И уж мне не хватает себя самого.

(«Нашедший подкову»)

Попробуйте меня от века оторвать, —

Ручаюсь вам — себе свернёте шею!

(«Полночь в Москве. Роскошно буддийское лето...»)

Нет, не спрятаться мне от великой муры

За извозчичью спину — Москву,

Я трамвайная вишенка страшной поры

И не знаю, зачем я живу.

(«Нет, не спрятаться мне...»)

И в то же время он сохраняет свой уникальный дар, не теряет связи с вечностью. Эта двойственность порождает проблему современничества: как иначе можно объяснить два совершенно противоположные заявления: “Нет, никогда ничей я не был современник, // Мне не с руки почёт такой” и “Пора вам знать, я тоже современник, // Я человек эпохи Москвошвея”?

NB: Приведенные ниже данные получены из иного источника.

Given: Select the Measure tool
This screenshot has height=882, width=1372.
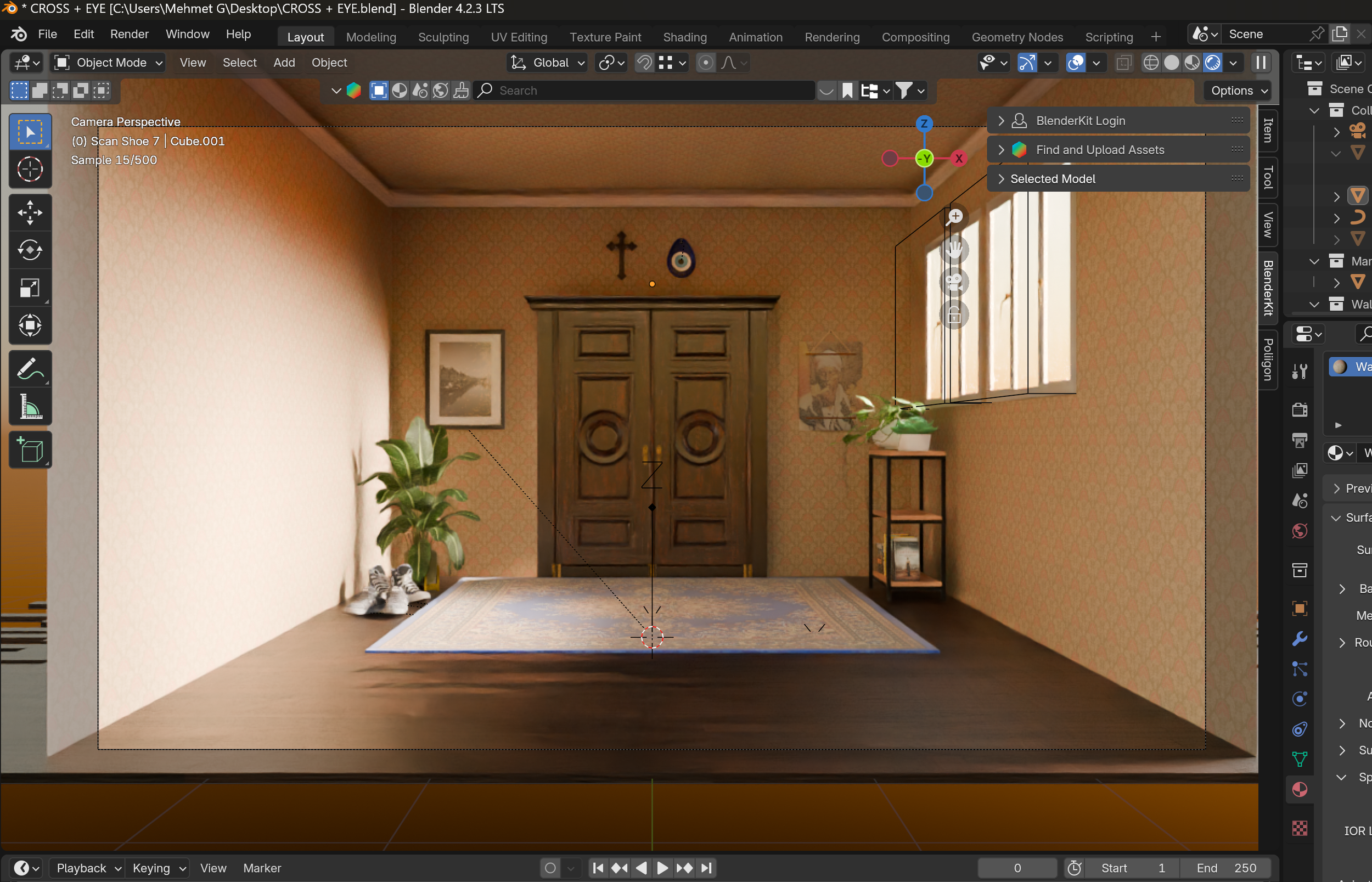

Я считаю, что “смерть времени” — это конец ещё одного сквозного мотива мандельштамовской лирики — мотива хронотопа, или времени-пространства.

Давно отмечено удивительное отношение Мандельштама и ко времени, и к пространству. Литературовед М. Панов писал, что Мандельштам “первым начал изображать пространство как таковое”.

В ранних стихах пространство и время нередко связаны, как однородные и похожие понятия:

Одиссей возвратился, пространством и временем полный.

(«Золотистого мёда струя...»)

От вторника и до субботы

Одна пустыня пролегла.

О, длительные перелёты!

Семь тысяч вёрст — одна стрела.

(«От вторника и до субботы...»)

Временной промежуток описывается в терминах, применимых к пространству.

Эта связь разрывается впервые в 1918 году в стихотворении «Сумерки свободы»: время умирает (“В ком сердце есть, тот должен слышать, время, // Как твой корабль ко дну идёт”), пространство же остаётся и всё явственнее ощущается:

Сквозь сети — сумерки густые —

Не видно солнца, и земля плывёт.

Потом тема смерти времени неоднократно возвращается. Пространство же живо:

И дугами парусных гонок

Зелёные формы чертя,

Играет пространство спросонок —

Не знавшее люльки дитя.

(Восьмистишия, I)

Таким образом, убитый эпохой поэт уподобляется ею же времени, сближается с ним. Смерть становится желанным освобождением и выходом в вечность, во Вневременное и Внепространственное.